» QUOTED PASSAGE:
— BEGIN —
THIS MODIFICATION, WAIVER AND CONSENT , dated as of December 15, 2005, is made for the benefit of FPR HOLDINGS LIMITED PARTNERSHIP, a Delaware limited partnership (“ Borrower ”), by JPMORGAN CHASE BANK, f/k/a The Chase Manhattan Bank, as trustee, under the Pooling and Servicing Agreement, dated as of December 18, 1998 (as amended from time to time, the “ Pooling and Servicing Agreement ”), for the registered holders of Credit Suisse First Boston Mortgage Securities Corp., Commercial Mortgage Pass-Through Certificates, Series 1998-C2, as secured party (together with its successors and assigns, “ Lender ”). Capitalized terms used but not defined herein shall have the respective meanings assigned to such terms in the Deed of Trust (as defined below).

RECITALS:

A. Credit Suisse First Boston Mortgage Capital LLC, a Delaware limited liability company (“ Original Lender ”), made a loan to Pledgor in the original principal amount of FORTY-ONE MILLION EIGHT HUNDRED FORTY-ONE THOUSAND TWENTY-ONE AND 29/100 DOLLARS ($41,841,021.29) (the “ Loan ”) pursuant to a Loan Agreement, dated December 23, 1997, between Pledgor and Original Lender (the “ Loan Agreement ”).

B. The Loan is evidenced by that certain Deed of Trust Note, dated as of December 23, 1997 (the “ Note ”), from Pledgor to Original Lender.

C. The Loan and Note are secured by those certain Deed of Trust, Assignment of Leases and Rents and Security Agreements, each dated as of the date of the Note (the “ Deed of Trust ”), executed by Pledgor in favor of Richard W. Klein, Jr., as trustee (“ Original Pledgee ”) for the benefit of Original Lender, as Beneficiary, granting to Original Pledgee, among other things, a lien on the real property located at 6600 Business Parkway, Elkridge, Maryland, 250 Exchange Place, Fairfax, Virginia, 6295 Edsall Road, Fairfax, Virginia, and 13129 Airpark Road, Culpeper, Virginia as more particularly described in said Deed of Trust (the “ Real Property ”), a separate Assignment of Leases and Rents, dated as of the date of the Note (the “ ALR ”) and certain UCC Financing Statements (the “ Financing Statements ”; together with the ALR, the “ Collateral Documents ”). The Loan is further evidenced or secured by various other documents executed by Pledgor and others in favor of Original Pledgee (together with the Loan Agreement, Note, the Deed of Trust, the ALR and the Financing Statements, the “ Loan Documents ”).

D. Original Lender assigned all of its right, title and interest in the Loan and the Loan Documents to Lender.
— END —
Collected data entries
— BEGIN —
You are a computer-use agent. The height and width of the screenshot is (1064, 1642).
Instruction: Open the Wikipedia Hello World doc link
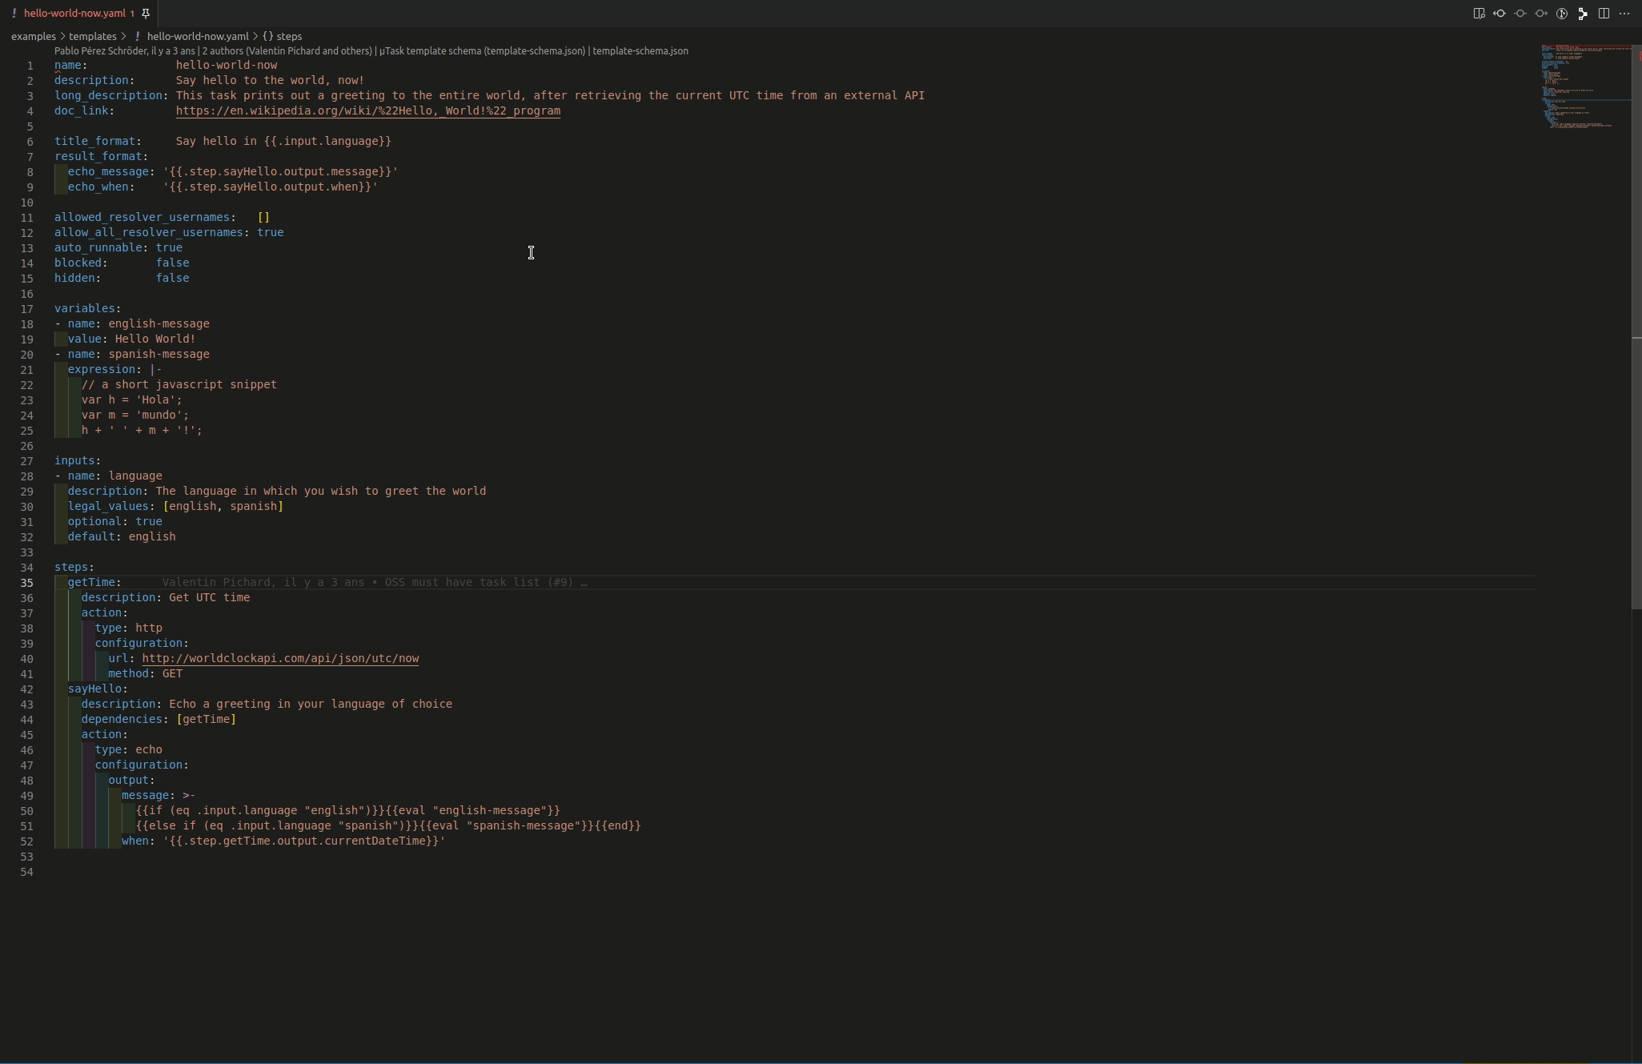click(367, 111)
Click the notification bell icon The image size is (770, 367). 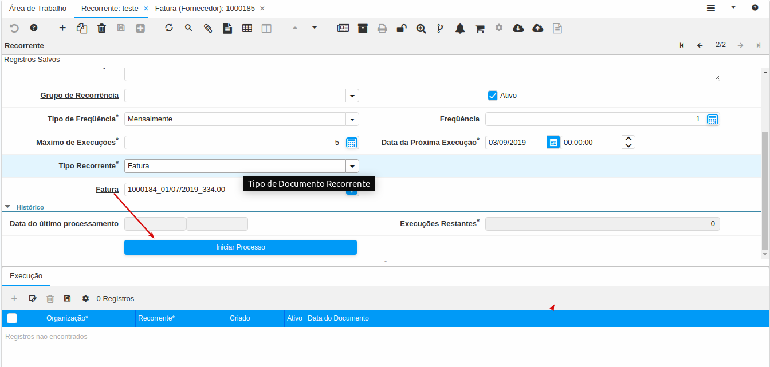point(460,28)
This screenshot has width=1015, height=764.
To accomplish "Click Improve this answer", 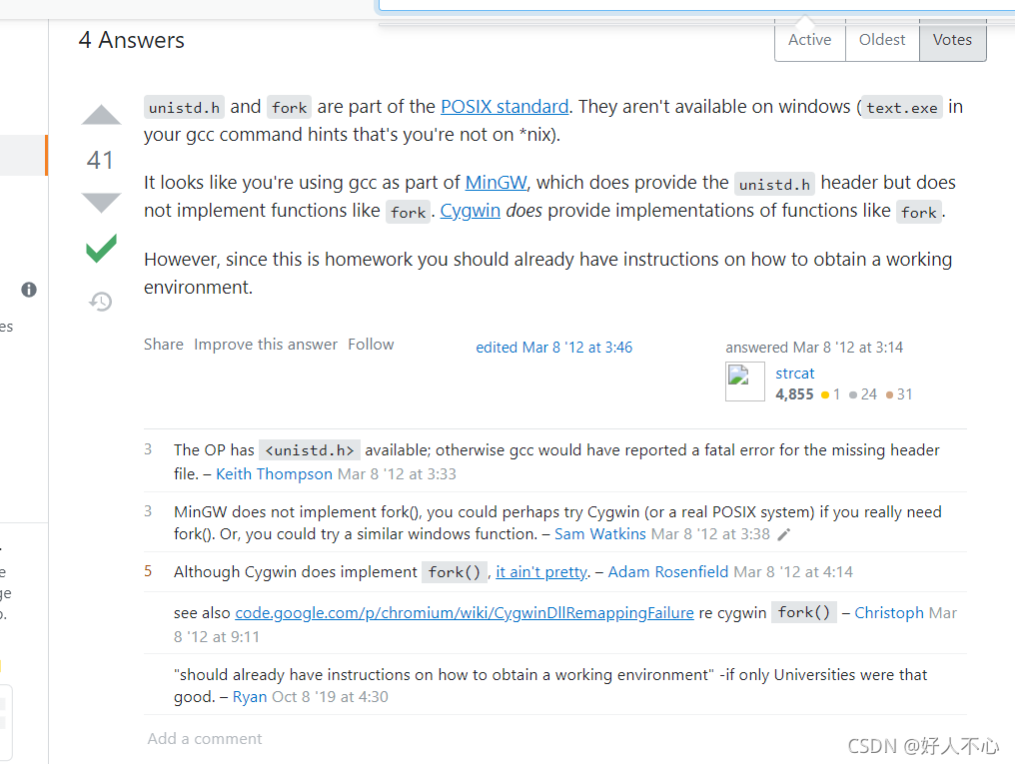I will [x=266, y=344].
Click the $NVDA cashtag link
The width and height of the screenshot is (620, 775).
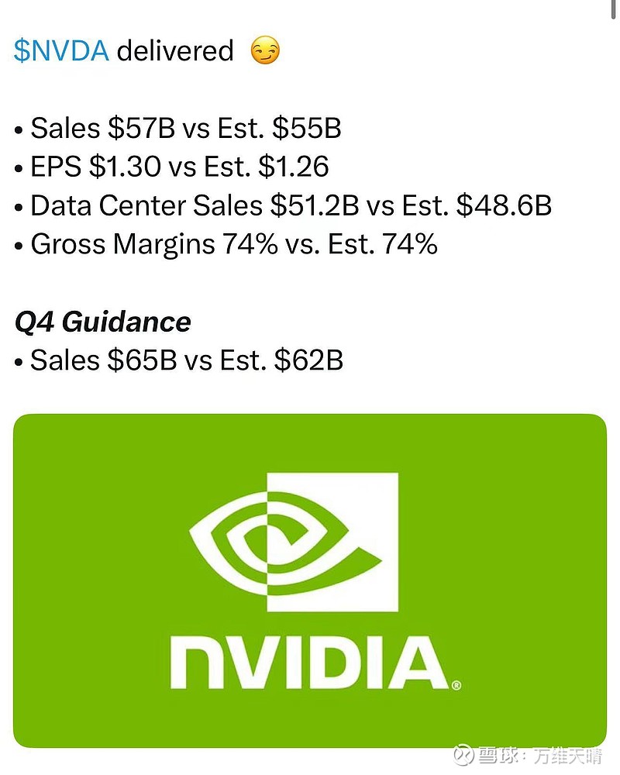(x=62, y=51)
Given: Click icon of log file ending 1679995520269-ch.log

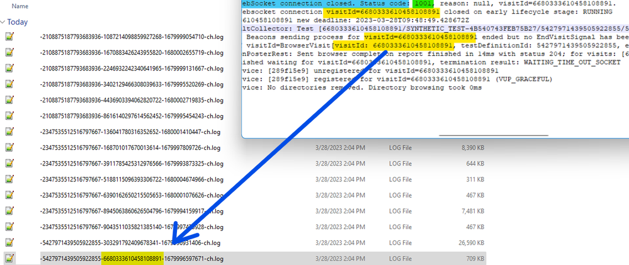Looking at the screenshot, I should pyautogui.click(x=9, y=84).
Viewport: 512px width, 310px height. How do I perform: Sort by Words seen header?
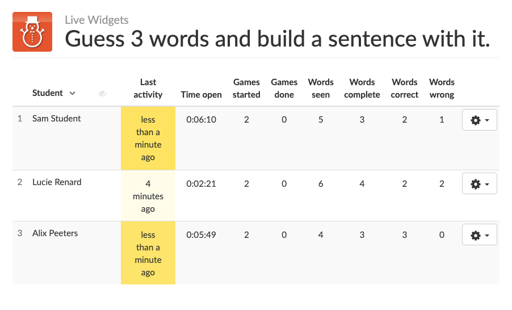pos(321,89)
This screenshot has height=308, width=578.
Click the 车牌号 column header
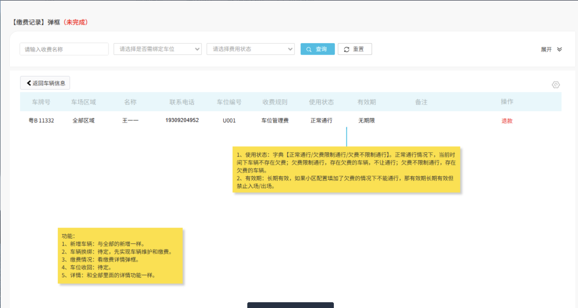point(41,102)
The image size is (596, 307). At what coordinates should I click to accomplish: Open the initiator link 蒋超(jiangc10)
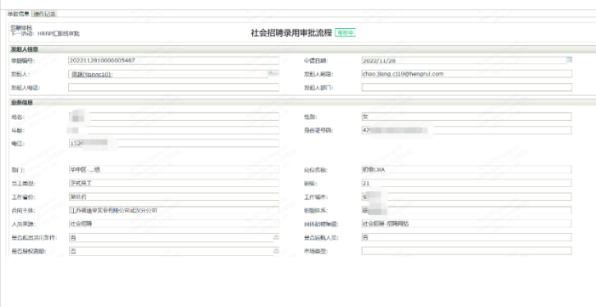[x=92, y=75]
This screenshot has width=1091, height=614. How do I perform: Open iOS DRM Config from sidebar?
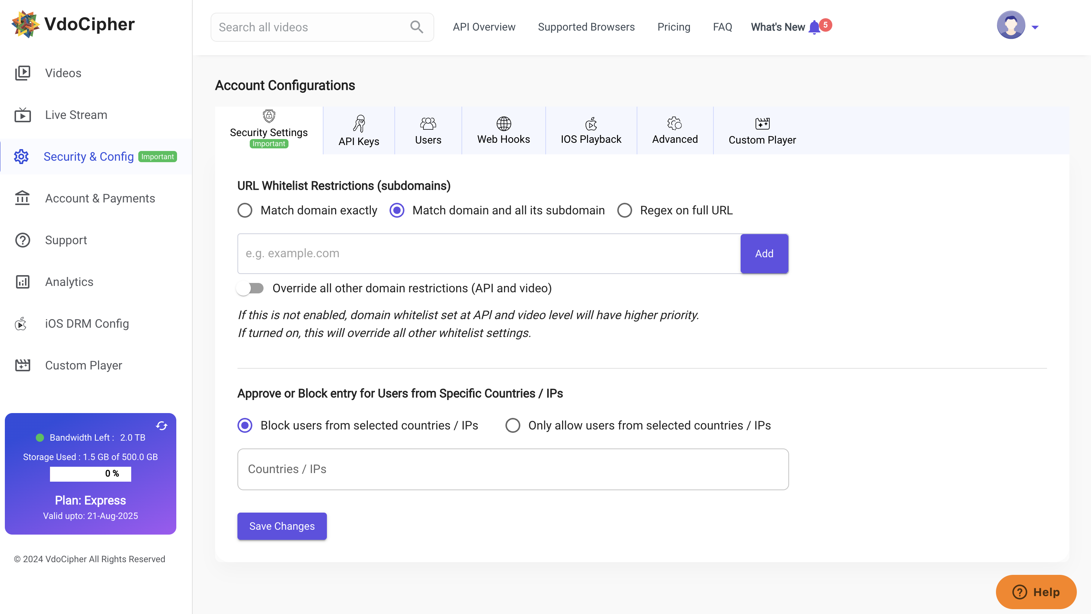pyautogui.click(x=86, y=323)
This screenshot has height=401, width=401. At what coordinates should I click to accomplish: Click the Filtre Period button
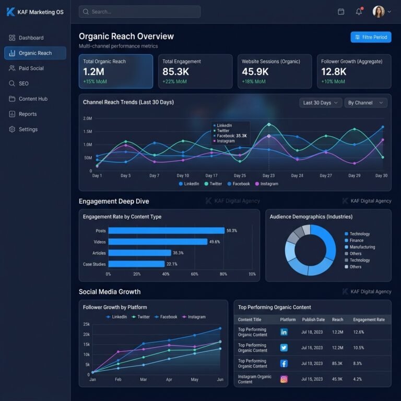click(371, 37)
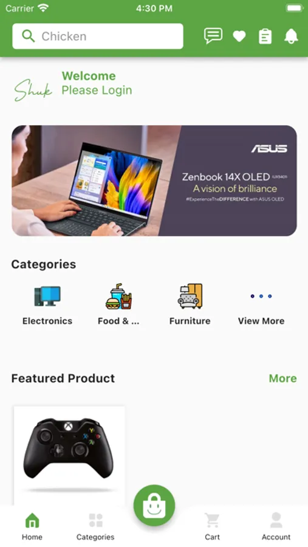
Task: Open the Account tab
Action: tap(276, 526)
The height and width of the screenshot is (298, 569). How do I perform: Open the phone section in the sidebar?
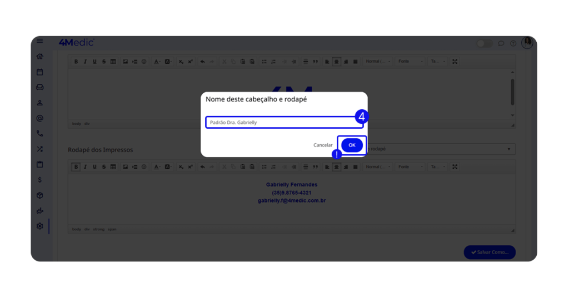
— END —
» WHAT YOU NEED TO DO:
1. What was the original principal amount of the Loan, according to the modification agreement?
2. Reproduce word for word the part of the modification agreement that begins at "A. Credit Suisse First" and stops after "to Original Lender.".

» RESULTS OF THE EXERCISE:
1. $41,841,021.29

2.
A. Credit Suisse First Boston Mortgage Capital LLC, a Delaware limited liability company (“ Original Lender ”), made a loan to Pledgor in the original principal amount of FORTY-ONE MILLION EIGHT HUNDRED FORTY-ONE THOUSAND TWENTY-ONE AND 29/100 DOLLARS ($41,841,021.29) (the “ Loan ”) pursuant to a Loan Agreement, dated December 23, 1997, between Pledgor and Original Lender (the “ Loan Agreement ”).

B. The Loan is evidenced by that certain Deed of Trust Note, dated as of December 23, 1997 (the “ Note ”), from Pledgor to Original Lender.